Recent Russian actions suggest a new stage of the Russian threat to Ukraine—and potentially to the Caucasus, Belarus, or the Baltic States as well—that could presage a new large-scale military operation.
First, in 2016, Russia created twenty-five division formations and fifteen brigades, while raising manpower by only 10,000 men. This suggests the possibility that Russia may aim to wage protracted large-scale war using the Soviet model, with a Soviet-type army composed of “skeleton units” that existed solely on paper until they were called up as part of the process of mass mobilization. That such mobilization may be under consideration is apparent from the Kavkaz-2016 and other military exercises in 2016 where Moscow mobilized forces from the Ministry of Interior, banks to pay soldiers’ wages in the fields, and hospitals to provide field hospitals, as well as entire provincial civilian administrations. Russia is apparently thinking about possible protracted contingencies, and is returning to fantasies of a Soviet-type military and mobilization effort.
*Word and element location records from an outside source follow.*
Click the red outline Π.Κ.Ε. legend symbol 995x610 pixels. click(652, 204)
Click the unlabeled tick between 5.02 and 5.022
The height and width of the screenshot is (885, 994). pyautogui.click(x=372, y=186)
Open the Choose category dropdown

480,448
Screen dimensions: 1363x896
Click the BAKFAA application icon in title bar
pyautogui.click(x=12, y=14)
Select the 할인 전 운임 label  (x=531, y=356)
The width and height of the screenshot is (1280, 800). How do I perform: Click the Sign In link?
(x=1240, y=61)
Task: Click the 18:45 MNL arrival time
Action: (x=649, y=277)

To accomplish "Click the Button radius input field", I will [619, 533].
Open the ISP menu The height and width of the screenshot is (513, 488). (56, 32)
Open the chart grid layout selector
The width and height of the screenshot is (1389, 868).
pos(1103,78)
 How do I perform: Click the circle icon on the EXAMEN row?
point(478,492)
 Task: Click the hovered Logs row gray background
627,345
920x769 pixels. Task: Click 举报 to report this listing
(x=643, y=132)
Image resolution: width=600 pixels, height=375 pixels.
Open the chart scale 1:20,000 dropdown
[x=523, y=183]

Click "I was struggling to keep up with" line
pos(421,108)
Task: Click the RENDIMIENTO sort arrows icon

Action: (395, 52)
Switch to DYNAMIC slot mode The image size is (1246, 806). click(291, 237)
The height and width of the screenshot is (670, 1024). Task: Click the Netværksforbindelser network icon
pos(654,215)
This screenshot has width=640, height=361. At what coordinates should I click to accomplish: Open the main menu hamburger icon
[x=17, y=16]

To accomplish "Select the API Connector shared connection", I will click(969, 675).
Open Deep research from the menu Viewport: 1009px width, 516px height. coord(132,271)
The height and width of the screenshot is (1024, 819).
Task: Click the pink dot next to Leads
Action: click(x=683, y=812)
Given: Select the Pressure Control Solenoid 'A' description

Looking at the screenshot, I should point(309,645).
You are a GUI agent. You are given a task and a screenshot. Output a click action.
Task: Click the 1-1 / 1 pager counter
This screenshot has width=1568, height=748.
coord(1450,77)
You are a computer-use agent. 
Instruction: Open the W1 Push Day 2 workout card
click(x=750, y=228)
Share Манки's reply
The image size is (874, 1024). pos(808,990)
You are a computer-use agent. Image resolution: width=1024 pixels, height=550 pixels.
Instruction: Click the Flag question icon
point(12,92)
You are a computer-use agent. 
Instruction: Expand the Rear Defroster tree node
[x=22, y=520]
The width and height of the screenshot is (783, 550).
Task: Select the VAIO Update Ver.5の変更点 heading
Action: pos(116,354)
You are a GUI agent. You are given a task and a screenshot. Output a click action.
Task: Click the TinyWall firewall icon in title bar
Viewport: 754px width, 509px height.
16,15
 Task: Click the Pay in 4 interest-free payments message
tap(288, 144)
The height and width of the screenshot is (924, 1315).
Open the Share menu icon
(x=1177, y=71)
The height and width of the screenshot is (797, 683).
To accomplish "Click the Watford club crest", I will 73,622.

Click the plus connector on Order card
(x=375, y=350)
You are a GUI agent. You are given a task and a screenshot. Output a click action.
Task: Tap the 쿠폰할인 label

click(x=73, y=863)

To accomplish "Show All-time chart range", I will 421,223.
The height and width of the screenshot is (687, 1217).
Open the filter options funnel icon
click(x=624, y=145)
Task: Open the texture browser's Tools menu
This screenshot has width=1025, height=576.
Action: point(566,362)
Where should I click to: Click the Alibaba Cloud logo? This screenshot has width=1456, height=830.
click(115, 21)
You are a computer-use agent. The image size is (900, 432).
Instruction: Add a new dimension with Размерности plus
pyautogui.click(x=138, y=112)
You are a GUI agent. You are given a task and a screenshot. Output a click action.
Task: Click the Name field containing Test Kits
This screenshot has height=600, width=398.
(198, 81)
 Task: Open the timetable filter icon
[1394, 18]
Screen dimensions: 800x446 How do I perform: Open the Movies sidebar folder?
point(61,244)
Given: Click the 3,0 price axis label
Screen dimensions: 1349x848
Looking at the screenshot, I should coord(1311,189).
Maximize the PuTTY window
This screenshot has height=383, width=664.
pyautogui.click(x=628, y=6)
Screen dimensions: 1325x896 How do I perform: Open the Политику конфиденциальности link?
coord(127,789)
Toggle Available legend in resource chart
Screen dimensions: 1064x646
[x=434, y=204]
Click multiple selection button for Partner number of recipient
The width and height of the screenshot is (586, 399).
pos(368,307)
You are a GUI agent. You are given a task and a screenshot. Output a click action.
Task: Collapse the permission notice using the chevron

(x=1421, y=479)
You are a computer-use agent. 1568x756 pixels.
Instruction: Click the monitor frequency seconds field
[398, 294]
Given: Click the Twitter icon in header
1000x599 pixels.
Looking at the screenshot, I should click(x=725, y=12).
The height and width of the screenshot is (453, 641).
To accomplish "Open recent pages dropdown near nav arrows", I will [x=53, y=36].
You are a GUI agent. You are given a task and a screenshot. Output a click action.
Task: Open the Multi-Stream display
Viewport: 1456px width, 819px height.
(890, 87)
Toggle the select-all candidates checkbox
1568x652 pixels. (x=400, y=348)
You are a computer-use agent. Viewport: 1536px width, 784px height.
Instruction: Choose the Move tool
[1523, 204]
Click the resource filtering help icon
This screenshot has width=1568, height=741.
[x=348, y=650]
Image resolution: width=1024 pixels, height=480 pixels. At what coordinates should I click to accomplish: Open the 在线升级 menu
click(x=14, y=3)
Second, as part of that military process in 2016-2017, Moscow created the 1st Guards Tank Army, the 40th Army, and the 8th Army, and deployed them all around Ukraine’s borders. The 8th Army headquarters is at Rostov-On-Don, from where it could strike toward the Caucasus if necessary, or be air or sealifted to the Middle East. Moreover, any of these armies could quickly be moved toward Belarus to put down unrest there, if Belarus’ government cannot or will not do so. In addition, as David Batashvili notes at EurasiaNet, Russia has created four new divisions: the 150th Motorized Rifle Division in the Rostov region, the 10th Armored Division and the 3rd Mechanized Division in the Voronezh region, and the 144th Motorized Rifle Division near Smolensk.